*** Opening of Exercise input ***

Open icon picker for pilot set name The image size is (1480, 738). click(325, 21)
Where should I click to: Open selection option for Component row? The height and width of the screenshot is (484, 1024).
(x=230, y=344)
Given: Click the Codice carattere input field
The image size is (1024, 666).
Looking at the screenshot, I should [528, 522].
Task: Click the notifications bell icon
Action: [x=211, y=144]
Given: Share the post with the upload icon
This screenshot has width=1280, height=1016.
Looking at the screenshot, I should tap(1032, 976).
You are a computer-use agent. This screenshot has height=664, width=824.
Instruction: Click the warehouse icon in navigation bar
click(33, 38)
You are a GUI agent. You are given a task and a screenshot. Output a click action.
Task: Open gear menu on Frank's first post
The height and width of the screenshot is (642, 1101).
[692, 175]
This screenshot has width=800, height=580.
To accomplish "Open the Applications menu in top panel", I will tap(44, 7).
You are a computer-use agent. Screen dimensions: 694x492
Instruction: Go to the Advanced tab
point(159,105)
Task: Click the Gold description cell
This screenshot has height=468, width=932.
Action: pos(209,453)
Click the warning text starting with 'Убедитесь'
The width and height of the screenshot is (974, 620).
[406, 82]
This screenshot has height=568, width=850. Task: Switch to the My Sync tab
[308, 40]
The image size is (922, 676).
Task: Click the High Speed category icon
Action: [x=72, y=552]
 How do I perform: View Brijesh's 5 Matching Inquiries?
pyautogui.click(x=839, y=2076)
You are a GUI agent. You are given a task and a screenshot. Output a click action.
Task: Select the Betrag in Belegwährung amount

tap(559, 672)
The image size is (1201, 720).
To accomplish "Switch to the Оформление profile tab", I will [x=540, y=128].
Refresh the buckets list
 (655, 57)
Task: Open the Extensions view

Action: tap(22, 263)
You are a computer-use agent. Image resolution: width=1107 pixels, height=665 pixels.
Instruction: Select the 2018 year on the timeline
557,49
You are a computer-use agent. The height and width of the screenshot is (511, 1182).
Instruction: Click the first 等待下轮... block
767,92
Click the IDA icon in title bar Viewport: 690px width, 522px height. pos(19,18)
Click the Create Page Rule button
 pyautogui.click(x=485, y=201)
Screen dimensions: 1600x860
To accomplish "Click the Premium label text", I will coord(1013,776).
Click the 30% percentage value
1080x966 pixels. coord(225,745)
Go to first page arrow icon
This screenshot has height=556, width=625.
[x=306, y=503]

*** Close of Exercise input ***

■ **Exercise requirements**: Each line above that carries the string "text" has to be returned.

■ **Task solution**:
Click the warning text starting with 'Убедитесь'
To accomplish "Click the Premium label text", I will coord(1013,776).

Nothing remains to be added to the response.